:: SOURCE EXTRACT ::
Indexing & Query Optimization
What is an Index?
An index is a separate data structure that stores a subset of a table's columns in an organized way so the database can find rows without scanning every row (a full table scan).
Trade-offs:
- ✅ Speeds up
SELECT,JOIN,ORDER BY,WHERE - ❌ Slows down
INSERT,UPDATE,DELETE(index must be maintained) - ❌ Consumes additional disk space
B-Tree Index (Default)
The B-Tree (Balanced Tree) is the most common index structure, used by default in MySQL (InnoDB), PostgreSQL, Oracle.
[40]
/ \
[20] [60]
/ \ / \
[10] [30] [50] [70,80]
- O(log n) for equality, range, prefix searches
- Supports:
=,<,>,<=,>=,BETWEEN,LIKE 'prefix%' - Does not help:
LIKE '%suffix', functions on columns
B+ Tree (used in practice)

:: PROVIDED RECORDS ::
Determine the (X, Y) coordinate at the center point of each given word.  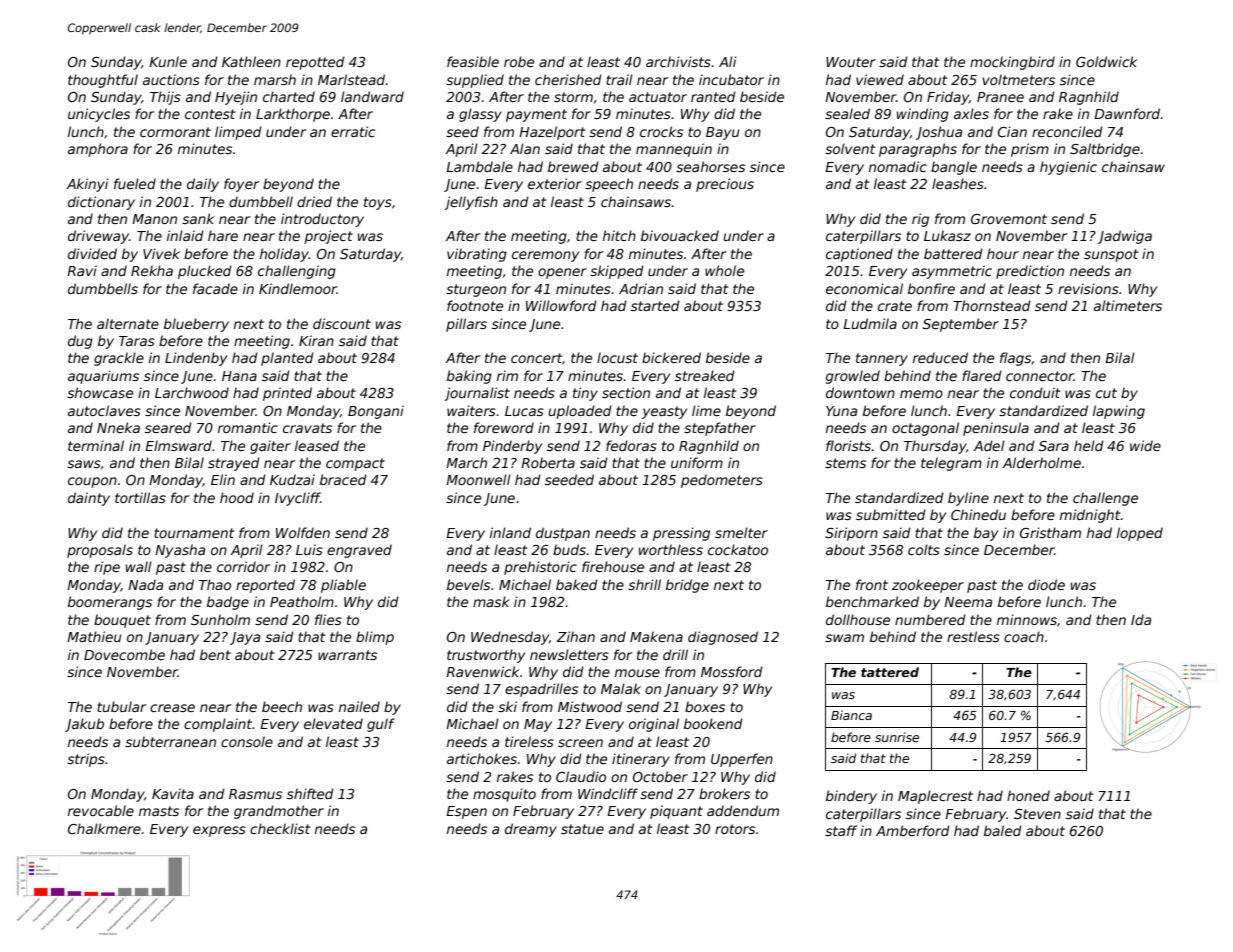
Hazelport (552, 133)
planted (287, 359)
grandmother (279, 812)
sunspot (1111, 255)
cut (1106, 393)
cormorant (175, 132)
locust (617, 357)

:: TASK DETAILS ::
From the indexing notes, print the passage that begins at the words "An index is" and stops after "full table scan).". The rows have nothing to do with the indexing notes.

:: WRITTEN SOLUTION ::
An index is a separate data structure that stores a subset of a table's columns in an organized way so the database can find rows without scanning every row (a full table scan).